The record shows that plaintiff mentioned three times to defendant following her March 2000 announcement of full-compliance that, under certain circumstances she might have to report defendant to an outside entity. Upon termination, plaintiff advised that "if I find out that any of my work has been used to perpetrate a fraud that I would have to report and that a lot of people could be involved in any kind of report that's made." All of these comments, made to Amble, Sullivan, Kurth and Wheeler, were conditional upon finding out at some later point about violations of the law. In fact, before termination, it could be inferred from the facts that plaintiff took some pains to insulate herself from the H-1B process and thus prevent herself from gaining actual knowledge of compliance violations.

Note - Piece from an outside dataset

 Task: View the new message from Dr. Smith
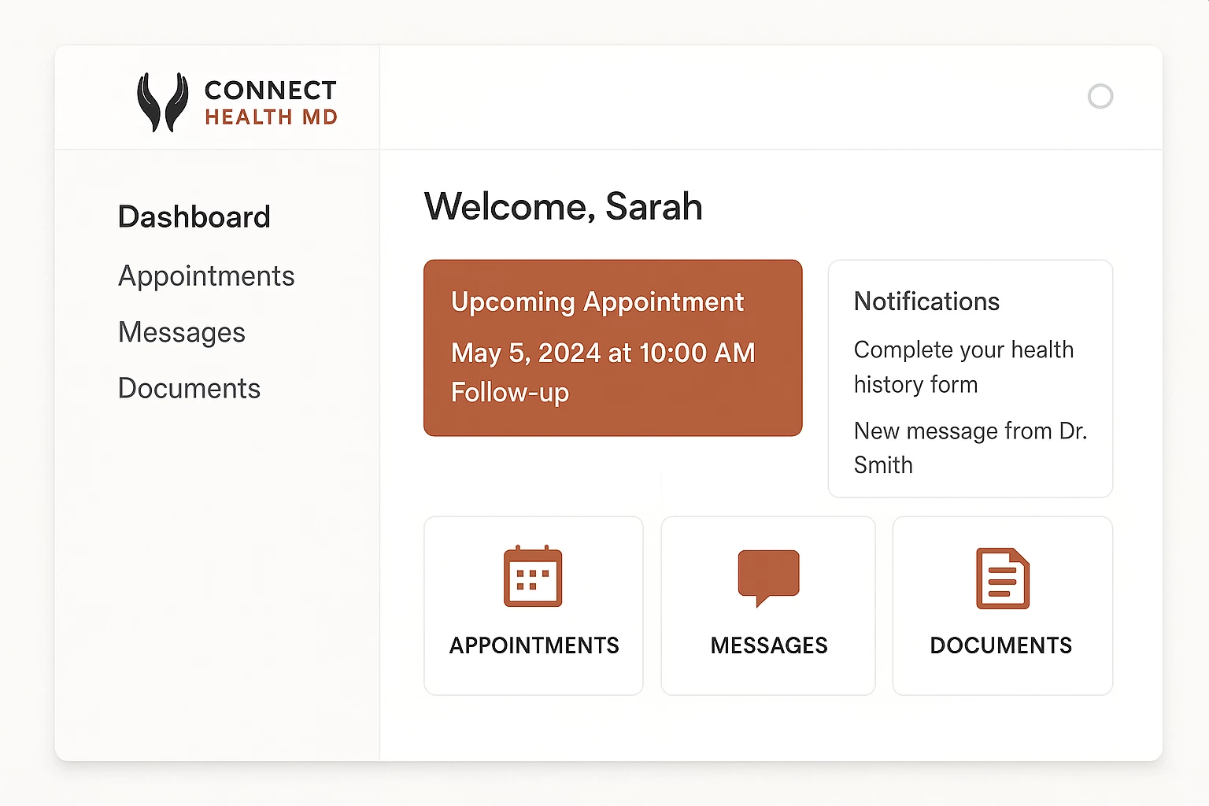click(x=971, y=447)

In short, plaintiff has not demonstrated that she knew about actual unlawful conduct, let alone that she was fired for refusing to engage in actual unlawful conduct.
Her conditional threats to report were prospective and should be taken at face value, that she had not uncovered unlawful conduct. If plaintiff did not refuse to engage in unlawful conduct, then to survive summary judgment, she must demonstrate, under Fraser, that she was fired for acting in accordance with a legal duty to report the unlawful acts. She could not have been compelled to report suspicions she might have held in the absence of actual knowledge. Pennsylvania Rule of Professional Conduct 3.3*fn2 prohibits "knowingly" dishonest acts and Pennsylvania Rule of Professional Conduct 1.6*fn3 is permissive -- a lawyer "may" reveal information reasonably necessary.
Plaintiff has not adduced sufficient evidence, as she must to survive summary judgment, that she was fired for refusing to engage in actual unlawful conduct or that she was fired for acting in accordance with a legal duty to report the unlawful acts. For the purpose of deciding the motion for summary judgment, it is unnecessary to evaluate whether those things to which plaintiff was exposed might have triggered a mandatory duty to report defendant to a governmental authority. The undisputed fact is that plaintiff, by her own admissions, did not know of any unlawful conduct at the time of her discharge. It is worth noting for completeness that even could plaintiff show on a prima facie basis that she was fired for refusing to engage in actual unlawful conduct or that she was fired for acting in accordance with a legal duty to report the unlawful acts, defendant could still refute this evidence with a legitimate nondiscriminatory reasons for her discharge.
Because plaintiff did not adduce sufficient evidence to prove that she was fired either for refusing to engage in actual unlawful conduct, for example, by an actual violation of the Rules of Professional Conduct, or that she was fired for acting in accordance with a legal duty to report the unlawful acts, this court concludes that no reasonable trier of fact could render a verdict for plaintiff on this claim. Summary judgment in favor of defendant must be granted on this claim.
AND NOW, this 29th day of March, 2007, upon consideration of the motion for summary judgment filed by defendant Rapidigm, Inc., IT IS ORDERED that defendant's motion for summary judgment (Doc. No. 202) is GRANTED.
The clerk shall mark this case closed.